Beneficjentami znaczącego wzrostu nie okazały się nadmorskie kurorty. W miesiącach lipiec–sierpień 2022 r. gminy nad Bałtykiem odwiedziło 1,8 mln turystów. To jedynie o 2,4 proc. więcej niż w 2021 r. Liczba udzielonych noclegów wyniosła zaś 8,5 mln, co stanowi spadek o 2 proc. Na obszarach nadmorskich prowadzi działalność około jednej czwartej wszystkich obiektów noclegowych w Polsce. Przeważają kwatery prywatne, pokoje gościnne i domki turystyczne. Hotele stanowią zaledwie jedną dziesiątą wszystkich miejsc noclegowych.
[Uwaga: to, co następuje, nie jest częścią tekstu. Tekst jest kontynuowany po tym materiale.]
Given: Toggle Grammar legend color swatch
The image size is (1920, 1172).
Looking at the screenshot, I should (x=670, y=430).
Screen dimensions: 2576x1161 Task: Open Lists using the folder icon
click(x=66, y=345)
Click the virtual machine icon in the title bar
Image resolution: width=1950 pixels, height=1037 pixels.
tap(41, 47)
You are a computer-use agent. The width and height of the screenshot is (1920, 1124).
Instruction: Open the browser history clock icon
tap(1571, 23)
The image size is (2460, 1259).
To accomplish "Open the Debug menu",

W ubiegłym roku duży wzrost zainteresowania pojawił się w przypadku małych turystycznych obiektów, oferujących poniżej 10 miejsc noclegowych. To kwatery prywatne i agroturystyka. Skorzystało z nich 1,2 mln turystów. Udzielono zaś 3,9 mln noclegów. Oznacza to wzrost r/r o 28,5 proc. Stopień wykorzystania miejsc noclegowych nadal był jednak niski – wyniósł zaledwie 23,8 proc.